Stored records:
------------------------

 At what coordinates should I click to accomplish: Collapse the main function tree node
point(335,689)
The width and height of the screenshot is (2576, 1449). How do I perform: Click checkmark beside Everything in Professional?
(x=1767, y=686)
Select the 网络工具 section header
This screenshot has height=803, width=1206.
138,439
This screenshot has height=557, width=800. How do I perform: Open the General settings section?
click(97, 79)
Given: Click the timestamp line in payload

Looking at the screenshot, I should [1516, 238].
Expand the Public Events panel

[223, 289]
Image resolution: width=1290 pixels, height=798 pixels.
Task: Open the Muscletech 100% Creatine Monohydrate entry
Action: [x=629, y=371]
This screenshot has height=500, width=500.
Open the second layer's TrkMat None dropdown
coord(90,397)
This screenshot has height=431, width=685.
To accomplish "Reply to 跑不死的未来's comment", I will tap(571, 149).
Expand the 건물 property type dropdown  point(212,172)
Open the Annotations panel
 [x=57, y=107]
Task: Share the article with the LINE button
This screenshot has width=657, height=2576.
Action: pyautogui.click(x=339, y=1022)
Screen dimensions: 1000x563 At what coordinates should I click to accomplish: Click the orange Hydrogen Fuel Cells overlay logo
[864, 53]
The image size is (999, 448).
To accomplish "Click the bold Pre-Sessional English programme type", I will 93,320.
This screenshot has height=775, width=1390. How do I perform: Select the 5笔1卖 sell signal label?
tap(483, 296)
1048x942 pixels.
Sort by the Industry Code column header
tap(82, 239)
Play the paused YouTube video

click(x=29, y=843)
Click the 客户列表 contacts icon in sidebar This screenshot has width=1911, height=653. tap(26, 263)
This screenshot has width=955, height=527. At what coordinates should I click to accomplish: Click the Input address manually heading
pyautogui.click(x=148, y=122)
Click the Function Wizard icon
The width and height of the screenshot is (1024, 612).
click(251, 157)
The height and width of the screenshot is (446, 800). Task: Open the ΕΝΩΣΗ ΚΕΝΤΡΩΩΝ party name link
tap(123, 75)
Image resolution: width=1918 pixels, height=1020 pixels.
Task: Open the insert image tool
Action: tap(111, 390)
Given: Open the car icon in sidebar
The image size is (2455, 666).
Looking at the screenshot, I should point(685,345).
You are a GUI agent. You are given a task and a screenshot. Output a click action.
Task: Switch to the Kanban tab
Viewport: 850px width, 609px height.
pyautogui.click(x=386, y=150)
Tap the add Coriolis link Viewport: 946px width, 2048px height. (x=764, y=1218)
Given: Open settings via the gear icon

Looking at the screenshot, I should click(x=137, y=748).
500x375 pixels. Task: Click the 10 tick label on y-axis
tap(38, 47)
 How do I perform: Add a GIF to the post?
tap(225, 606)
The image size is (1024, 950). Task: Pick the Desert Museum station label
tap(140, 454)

------------------------

*Exercise instructions*. This exercise calls for the lines from the one holding "Tap the add" through the end of the entries, transcribed exactly and with nothing more.

*Output below*.
Tap the add Coriolis link Viewport: 946px width, 2048px height. (x=764, y=1218)
Given: Open settings via the gear icon

Looking at the screenshot, I should click(x=137, y=748).
500x375 pixels. Task: Click the 10 tick label on y-axis
tap(38, 47)
 How do I perform: Add a GIF to the post?
tap(225, 606)
The image size is (1024, 950). Task: Pick the Desert Museum station label
tap(140, 454)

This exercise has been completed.